VEGF expression has been described in all cell types in the normal pituitary, with greater expression in somatotroph and follicle-stellate cells. Using immunohistochemistry higher VEGF expression has been shown in the normal gland compared with adenomas (Lloyd et al. 1999), while the opposite has also been published. In a group of pituitary adenomas, ACTH and GH secreting adenomas, pituitary carcinomas had the strongest VEGF immunoreactivity (Lloyd et al. 1999). On the other hand, Viacava et al. (2003) found no differences in VEGF expression among tumors of different histotype, and McCabe et al. (2002) comparing VEGF in a series of adenomas composed of 77 % non functioning adenomas, and only 4 % of prolactinomas, found highest expression in nonfunctioning adenomas and GH producing adenomas. Elevated serum VEGF concentrations have been demonstrated in patients harboring pituitary tumors, and approximately 90 % of human pituitary tumors cultured in vitro show measurable VEGF secretion.

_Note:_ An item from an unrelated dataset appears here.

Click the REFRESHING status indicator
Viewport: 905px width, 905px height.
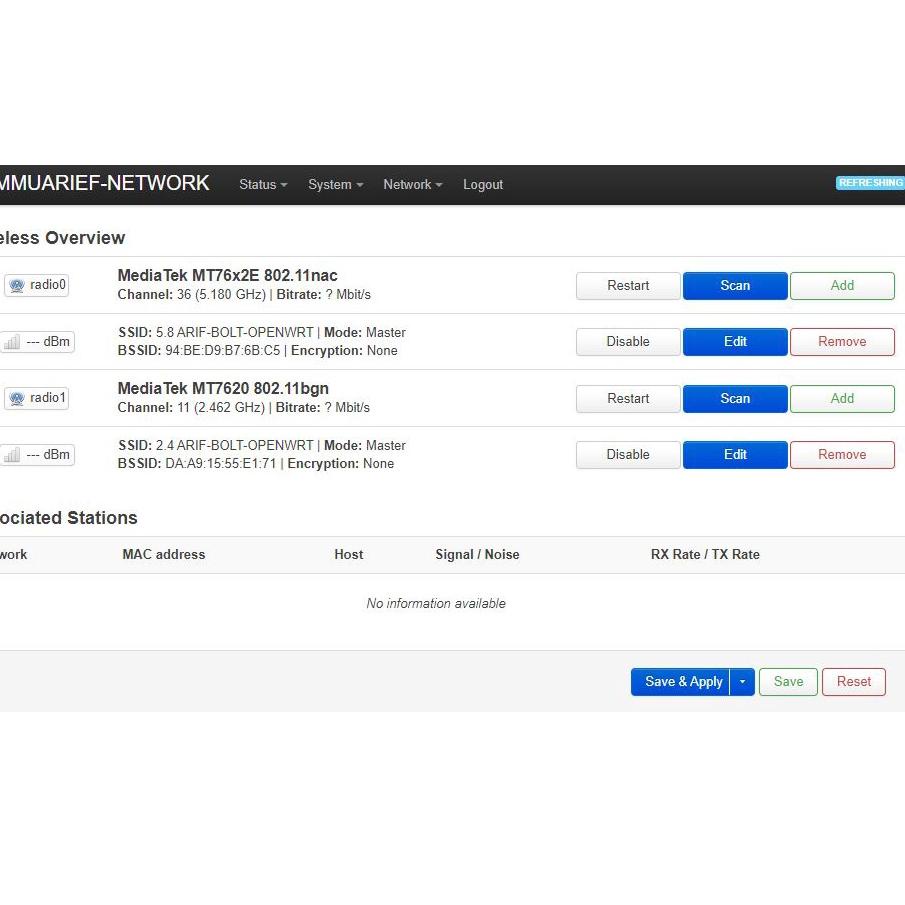coord(870,183)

Using Western blot analysis of pituitary adenomas we found that VEGF protein expression was higher in prolactinomas compared to nonfunctioning (NF), GH, and ACTH secreting adenomas (Cristina et al. 2010). This finding may be related to the high percentage of macroprolactinomas in the series studied (11/12). In this respect, using angiogenic markers, it has been described that macroprolactinomas are significantly more vascularized than microprolactinomas. Furthermore, lower VEGF found in ACTH-producing adenomas may be consistent with the finding that VEGF production can be suppressed by glucocorticoids which are potent inhibitors of VEGF production in vitro (Lohrer et al. 2001). On the other hand, pituitary adenoma VEGF expression was similar in both sexes and was not influenced by age or years of adenoma evolution, when all adenomas were considered. This is in agreement with most studies which reveal that sex, age or even rate of recurrence did not influence VEGF expression in pituitary tumors.

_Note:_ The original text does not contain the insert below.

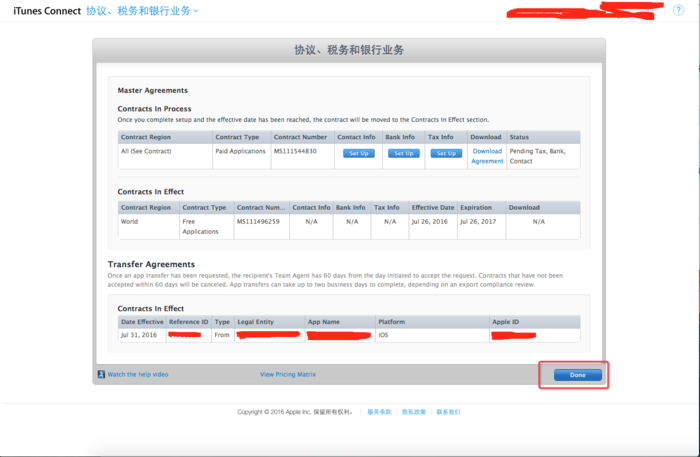The width and height of the screenshot is (700, 457).
Task: Set up Bank Info for Paid Applications
Action: (403, 153)
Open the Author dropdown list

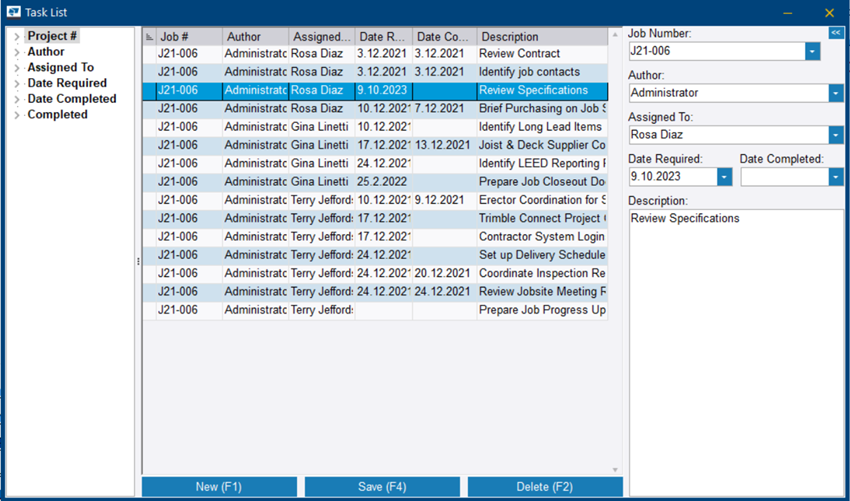click(x=835, y=93)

These data indicate that even though the role of angiogenesis in pituitary adenomas is contentious, VEGF might contribute to adequate temporal vascular supply with mechanisms other than endothelial cell proliferation. Tumor angiogenesis in the pituitary, as well as in other endocrine neoplasms, probably reflects the basic observation that tumors require neovascularization to grow; however, the changes that occur may be somewhat different from some other tissues that are less highly vascularized in the nonneoplastic state. Some data suggest that VEGF may prolong cell survival by inducing expression of the anti-apoptotic protein bcl-2 in pituitary adenomas, suggesting that part of its angiogenic activity is related to protection of endothelial cells from apoptosis. VEGF has been associated to intratumoral hemorrhage (Arita et al. 2004), and might also participate in the occurrence of pituitary peliosis, a form of vasculogenic mimicry. Peliosis may be linked to the permeabilizing function of this growth factor, and to the increased fenestration induced in blood vessels stimulated by VEGF overexpression. Peliosis occurrence has been related to high VEGF expression in hepatocarcinogenesis, spleen damage, and in a lethal hepatic syndrome in mice. This process may be seen in prolactinomas and other pitutitary adenomas, though it usually goes unrecognized. In dopamine D2 receptor knockout (Drd2 ^−/− ) mice which develop lactotroph hyperplasia and eventually prolactinomas, we have described increased peliosis occurrence in these pituitary tumors in association with increased VEGF expression (Cristina et al. 2005).

FGF2 participates in pituitary development and proliferation and regulates hormone synthesis and secretion, affecting prolactin and TSH production. It is mainly produced by folliculostellate cells (FS) (Ferrara et al. 1987), although somatotrophs and gonadotrophs have also been reported to be sources of this growth factor. FGF2 participates in estradiol-mediated prolactinoma induction in rats under both physiological and pharmacological conditions. In the hyperplastic pituitaries of Drd2 ^−/− mice, it induces prolactin secretion and cellular proliferation, and, interestingly has a differential subcellular distribution compared to that of wildtype pituitaries, which could be associated with different biological roles of this angiogenic factor in both genotypes (Cristina et al. 2007a). FGF2 is also expressed by human pituitary adenoma cells in vitro, and high levels of serum FGF2 were found in patients bearing pituitary tumors, declining following surgical adenomectomy. In the case of a giant invasive prolactinoma with loss of response to dopamine agonist therapy we have recently reported strong immunoreactivity for both angiogenic factors VEGF and FGF2, as well as immunoreactivity for the endothelial cell marker CD31 indicating high vascularization of the adenoma (Mallea-Gil et al. 2009).